Segment Open

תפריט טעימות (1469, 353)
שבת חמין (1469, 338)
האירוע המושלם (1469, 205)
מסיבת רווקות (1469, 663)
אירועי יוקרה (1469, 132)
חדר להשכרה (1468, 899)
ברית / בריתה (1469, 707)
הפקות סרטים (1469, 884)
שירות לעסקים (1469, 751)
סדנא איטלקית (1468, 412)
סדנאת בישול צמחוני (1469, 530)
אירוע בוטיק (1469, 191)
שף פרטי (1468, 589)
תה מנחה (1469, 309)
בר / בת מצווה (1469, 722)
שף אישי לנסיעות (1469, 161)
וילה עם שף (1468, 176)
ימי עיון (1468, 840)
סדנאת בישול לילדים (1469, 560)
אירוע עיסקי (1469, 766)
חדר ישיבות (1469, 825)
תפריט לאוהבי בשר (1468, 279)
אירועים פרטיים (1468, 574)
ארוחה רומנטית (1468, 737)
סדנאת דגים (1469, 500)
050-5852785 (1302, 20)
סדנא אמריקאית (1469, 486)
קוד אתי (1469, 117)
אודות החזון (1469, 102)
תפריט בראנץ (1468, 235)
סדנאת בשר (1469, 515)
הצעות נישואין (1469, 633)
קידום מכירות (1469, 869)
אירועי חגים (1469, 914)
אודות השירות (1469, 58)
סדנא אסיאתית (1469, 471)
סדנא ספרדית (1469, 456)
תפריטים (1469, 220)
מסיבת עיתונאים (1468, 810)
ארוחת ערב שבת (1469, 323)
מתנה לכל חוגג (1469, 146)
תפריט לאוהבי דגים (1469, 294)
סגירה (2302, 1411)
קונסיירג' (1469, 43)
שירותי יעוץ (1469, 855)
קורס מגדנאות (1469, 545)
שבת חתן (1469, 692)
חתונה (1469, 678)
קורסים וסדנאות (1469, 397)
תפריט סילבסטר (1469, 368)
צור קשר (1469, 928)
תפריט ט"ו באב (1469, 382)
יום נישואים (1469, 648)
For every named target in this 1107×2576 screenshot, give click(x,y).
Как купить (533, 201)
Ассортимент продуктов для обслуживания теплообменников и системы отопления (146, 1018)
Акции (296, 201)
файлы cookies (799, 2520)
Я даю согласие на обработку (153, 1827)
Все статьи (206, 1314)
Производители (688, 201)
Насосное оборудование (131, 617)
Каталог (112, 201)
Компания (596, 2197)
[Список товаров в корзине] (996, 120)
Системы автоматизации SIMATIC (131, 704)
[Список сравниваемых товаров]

Segment Closed

## HOW TO COMPLETE THIS TASK:
Find each line above that contains "בישול", and copy those lines.

## ANSWER SECTION:
סדנאת בישול צמחוני (1469, 530)
סדנאת בישול לילדים (1469, 560)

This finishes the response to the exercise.